[Opdracht] Zet de regels van alle onderstaande items om naar één JSON-lijst van strings, met één string per regel. Laat lege regels weg.

[Gegevens]

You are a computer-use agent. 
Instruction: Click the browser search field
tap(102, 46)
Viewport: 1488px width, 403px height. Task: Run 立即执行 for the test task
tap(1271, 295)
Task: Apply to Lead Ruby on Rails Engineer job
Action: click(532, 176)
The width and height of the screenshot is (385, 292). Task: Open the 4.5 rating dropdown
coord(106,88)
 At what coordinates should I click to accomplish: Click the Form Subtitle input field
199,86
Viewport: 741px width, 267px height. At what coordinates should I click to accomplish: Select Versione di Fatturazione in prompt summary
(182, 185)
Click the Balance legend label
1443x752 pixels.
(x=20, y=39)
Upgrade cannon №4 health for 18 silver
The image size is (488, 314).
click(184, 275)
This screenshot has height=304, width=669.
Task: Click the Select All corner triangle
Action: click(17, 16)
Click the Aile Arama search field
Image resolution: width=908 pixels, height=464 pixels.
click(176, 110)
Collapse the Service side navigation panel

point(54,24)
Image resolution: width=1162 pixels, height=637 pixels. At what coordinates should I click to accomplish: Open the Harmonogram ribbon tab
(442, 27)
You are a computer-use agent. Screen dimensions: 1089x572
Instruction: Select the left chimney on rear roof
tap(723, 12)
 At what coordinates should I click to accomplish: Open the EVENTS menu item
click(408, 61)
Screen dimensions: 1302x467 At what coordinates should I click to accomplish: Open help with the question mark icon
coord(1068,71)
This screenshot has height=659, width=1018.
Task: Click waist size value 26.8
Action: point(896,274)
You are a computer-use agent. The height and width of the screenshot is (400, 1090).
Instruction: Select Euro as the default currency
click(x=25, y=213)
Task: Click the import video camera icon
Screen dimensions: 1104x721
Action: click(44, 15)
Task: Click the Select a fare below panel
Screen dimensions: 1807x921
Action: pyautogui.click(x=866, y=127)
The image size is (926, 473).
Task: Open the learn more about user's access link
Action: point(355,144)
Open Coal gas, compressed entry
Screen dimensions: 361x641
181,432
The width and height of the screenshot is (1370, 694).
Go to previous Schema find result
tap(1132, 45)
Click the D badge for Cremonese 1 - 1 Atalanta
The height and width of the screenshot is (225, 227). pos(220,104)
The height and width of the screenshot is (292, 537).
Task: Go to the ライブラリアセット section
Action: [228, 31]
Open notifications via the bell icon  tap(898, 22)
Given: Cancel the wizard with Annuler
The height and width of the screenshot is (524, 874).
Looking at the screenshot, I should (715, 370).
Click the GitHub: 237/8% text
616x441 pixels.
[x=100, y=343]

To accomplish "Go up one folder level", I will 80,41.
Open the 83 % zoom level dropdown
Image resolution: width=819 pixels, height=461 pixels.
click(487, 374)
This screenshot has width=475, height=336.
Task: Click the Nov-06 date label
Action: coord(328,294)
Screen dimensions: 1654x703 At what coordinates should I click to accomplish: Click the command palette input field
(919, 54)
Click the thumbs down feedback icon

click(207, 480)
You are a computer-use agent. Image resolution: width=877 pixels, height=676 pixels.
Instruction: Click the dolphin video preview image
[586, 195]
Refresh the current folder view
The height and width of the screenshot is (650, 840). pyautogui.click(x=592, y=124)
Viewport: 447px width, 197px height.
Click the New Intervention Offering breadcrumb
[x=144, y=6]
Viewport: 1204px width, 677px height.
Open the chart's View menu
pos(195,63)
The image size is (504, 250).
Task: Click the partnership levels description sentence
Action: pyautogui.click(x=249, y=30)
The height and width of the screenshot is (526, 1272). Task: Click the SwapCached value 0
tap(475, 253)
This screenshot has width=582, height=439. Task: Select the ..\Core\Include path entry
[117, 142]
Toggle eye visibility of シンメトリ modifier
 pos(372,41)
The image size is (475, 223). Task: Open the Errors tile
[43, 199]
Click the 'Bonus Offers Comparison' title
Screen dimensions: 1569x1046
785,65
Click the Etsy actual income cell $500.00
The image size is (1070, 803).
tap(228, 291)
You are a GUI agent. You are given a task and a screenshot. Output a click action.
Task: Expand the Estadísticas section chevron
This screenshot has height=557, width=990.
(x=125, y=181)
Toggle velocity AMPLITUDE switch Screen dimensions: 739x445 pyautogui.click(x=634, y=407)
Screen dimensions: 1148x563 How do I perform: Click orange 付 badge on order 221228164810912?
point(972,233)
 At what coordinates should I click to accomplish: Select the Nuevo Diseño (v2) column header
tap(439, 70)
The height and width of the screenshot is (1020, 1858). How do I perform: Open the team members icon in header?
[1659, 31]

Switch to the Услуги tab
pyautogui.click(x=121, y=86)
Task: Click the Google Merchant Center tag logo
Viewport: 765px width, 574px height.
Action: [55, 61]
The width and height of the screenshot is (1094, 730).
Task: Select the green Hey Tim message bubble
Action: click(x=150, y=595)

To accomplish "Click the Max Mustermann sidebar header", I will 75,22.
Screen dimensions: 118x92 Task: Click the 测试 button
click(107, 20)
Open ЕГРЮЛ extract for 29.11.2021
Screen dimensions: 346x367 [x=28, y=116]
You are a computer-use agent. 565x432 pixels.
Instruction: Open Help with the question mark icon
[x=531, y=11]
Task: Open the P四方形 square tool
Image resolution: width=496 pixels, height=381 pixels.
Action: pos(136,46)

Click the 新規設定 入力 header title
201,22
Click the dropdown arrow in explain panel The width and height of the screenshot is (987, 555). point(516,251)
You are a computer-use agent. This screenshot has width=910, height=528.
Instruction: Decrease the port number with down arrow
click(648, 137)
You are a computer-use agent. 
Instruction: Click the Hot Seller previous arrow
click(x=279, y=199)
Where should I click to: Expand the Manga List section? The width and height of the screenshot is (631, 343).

[Antwoord]
[
  "You are a computer-use agent. ",
  "Instruction: Click the browser search field",
  "tap(102, 46)",
  "Viewport: 1488px width, 403px height. Task: Run 立即执行 for the test task",
  "tap(1271, 295)",
  "Task: Apply to Lead Ruby on Rails Engineer job",
  "Action: click(532, 176)",
  "The width and height of the screenshot is (385, 292). Task: Open the 4.5 rating dropdown",
  "coord(106,88)",
  " At what coordinates should I click to accomplish: Click the Form Subtitle input field",
  "199,86",
  "Viewport: 741px width, 267px height. At what coordinates should I click to accomplish: Select Versione di Fatturazione in prompt summary",
  "(182, 185)",
  "Click the Balance legend label",
  "1443x752 pixels.",
  "(x=20, y=39)",
  "Upgrade cannon №4 health for 18 silver",
  "The image size is (488, 314).",
  "click(184, 275)",
  "This screenshot has height=304, width=669.",
  "Task: Click the Select All corner triangle",
  "Action: click(17, 16)",
  "Click the Aile Arama search field",
  "Image resolution: width=908 pixels, height=464 pixels.",
  "click(176, 110)",
  "Collapse the Service side navigation panel",
  "point(54,24)",
  "Image resolution: width=1162 pixels, height=637 pixels. At what coordinates should I click to accomplish: Open the Harmonogram ribbon tab",
  "(442, 27)",
  "You are a computer-use agent. Screen dimensions: 1089x572",
  "Instruction: Select the left chimney on rear roof",
  "tap(723, 12)",
  " At what coordinates should I click to accomplish: Open the EVENTS menu item",
  "click(408, 61)",
  "Screen dimensions: 1302x467 At what coordinates should I click to accomplish: Open help with the question mark icon",
  "coord(1068,71)",
  "This screenshot has height=659, width=1018.",
  "Task: Click waist size value 26.8",
  "Action: point(896,274)",
  "You are a computer-use agent. The height and width of the screenshot is (400, 1090).",
  "Instruction: Select Euro as the default currency",
  "click(x=25, y=213)",
  "Task: Click the import video camera icon",
  "Screen dimensions: 1104x721",
  "Action: click(44, 15)",
  "Task: Click the Select a fare below panel",
  "Screen dimensions: 1807x921",
  "Action: pyautogui.click(x=866, y=127)",
  "The image size is (926, 473).",
  "Task: Open the learn more about user's access link",
  "Action: point(355,144)",
  "Open Coal gas, compressed entry",
  "Screen dimensions: 361x641",
  "181,432",
  "The width and height of the screenshot is (1370, 694).",
  "Go to previous Schema find result",
  "tap(1132, 45)",
  "Click the D badge for Cremonese 1 - 1 Atalanta",
  "The height and width of the screenshot is (225, 227). pos(220,104)",
  "The height and width of the screenshot is (292, 537).",
  "Task: Go to the ライブラリアセット section",
  "Action: [228, 31]",
  "Open notifications via the bell icon  tap(898, 22)",
  "Given: Cancel the wizard with Annuler",
  "The height and width of the screenshot is (524, 874).",
  "Looking at the screenshot, I should (715, 370).",
  "Click the GitHub: 237/8% text",
  "616x441 pixels.",
  "[x=100, y=343]",
  "To accomplish \"Go up one folder level\", I will 80,41.",
  "Open the 83 % zoom level dropdown",
  "Image resolution: width=819 pixels, height=461 pixels.",
  "click(487, 374)",
  "This screenshot has width=475, height=336.",
  "Task: Click the Nov-06 date label",
  "Action: coord(328,294)",
  "Screen dimensions: 1654x703 At what coordinates should I click to accomplish: Click the command palette input field",
  "(919, 54)",
  "Click the thumbs down feedback icon",
  "click(207, 480)",
  "You are a computer-use agent. Image resolution: width=877 pixels, height=676 pixels.",
  "Instruction: Click the dolphin video preview image",
  "[586, 195]",
  "Refresh the current folder view",
  "The height and width of the screenshot is (650, 840). pyautogui.click(x=592, y=124)",
  "Viewport: 447px width, 197px height.",
  "Click the New Intervention Offering breadcrumb",
  "[x=144, y=6]",
  "Viewport: 1204px width, 677px height.",
  "Open the chart's View menu",
  "pos(195,63)",
  "The image size is (504, 250).",
  "Task: Click the partnership levels description sentence",
  "Action: pyautogui.click(x=249, y=30)",
  "The height and width of the screenshot is (526, 1272). Task: Click the SwapCached value 0",
  "tap(475, 253)",
  "This screenshot has width=582, height=439. Task: Select the ..\\Core\\Include path entry",
  "[117, 142]",
  "Toggle eye visibility of シンメトリ modifier",
  " pos(372,41)",
  "The image size is (475, 223). Task: Open the Errors tile",
  "[43, 199]",
  "Click the 'Bonus Offers Comparison' title",
  "Screen dimensions: 1569x1046",
  "785,65",
  "Click the Etsy actual income cell $500.00",
  "The image size is (1070, 803).",
  "tap(228, 291)",
  "You are a GUI agent. You are given a task and a screenshot. Output a click action.",
  "Task: Expand the Estadísticas section chevron",
  "This screenshot has height=557, width=990.",
  "(x=125, y=181)",
  "Toggle velocity AMPLITUDE switch Screen dimensions: 739x445 pyautogui.click(x=634, y=407)",
  "Screen dimensions: 1148x563 How do I perform: Click orange 付 badge on order 221228164810912?",
  "point(972,233)",
  " At what coordinates should I click to accomplish: Select the Nuevo Diseño (v2) column header",
  "tap(439, 70)",
  "The height and width of the screenshot is (1020, 1858). How do I perform: Open the team members icon in header?",
  "[1659, 31]",
  "Switch to the Услуги tab",
  "pyautogui.click(x=121, y=86)",
  "Task: Click the Google Merchant Center tag logo",
  "Viewport: 765px width, 574px height.",
  "Action: [55, 61]",
  "The width and height of the screenshot is (1094, 730).",
  "Task: Select the green Hey Tim message bubble",
  "Action: click(x=150, y=595)",
  "To accomplish \"Click the Max Mustermann sidebar header\", I will 75,22.",
  "Screen dimensions: 118x92 Task: Click the 测试 button",
  "click(107, 20)",
  "Open ЕГРЮЛ extract for 29.11.2021",
  "Screen dimensions: 346x367 [x=28, y=116]",
  "You are a computer-use agent. 565x432 pixels.",
  "Instruction: Open Help with the question mark icon",
  "[x=531, y=11]",
  "Task: Open the P四方形 square tool",
  "Image resolution: width=496 pixels, height=381 pixels.",
  "Action: pos(136,46)",
  "Click the 新規設定 入力 header title",
  "201,22",
  "Click the dropdown arrow in explain panel The width and height of the screenshot is (987, 555). point(516,251)",
  "You are a computer-use agent. This screenshot has width=910, height=528.",
  "Instruction: Decrease the port number with down arrow",
  "click(648, 137)",
  "You are a computer-use agent. ",
  "Instruction: Click the Hot Seller previous arrow",
  "click(x=279, y=199)",
  "Where should I click to: Expand the Manga List section? The width and height of the screenshot is (631, 343)."
]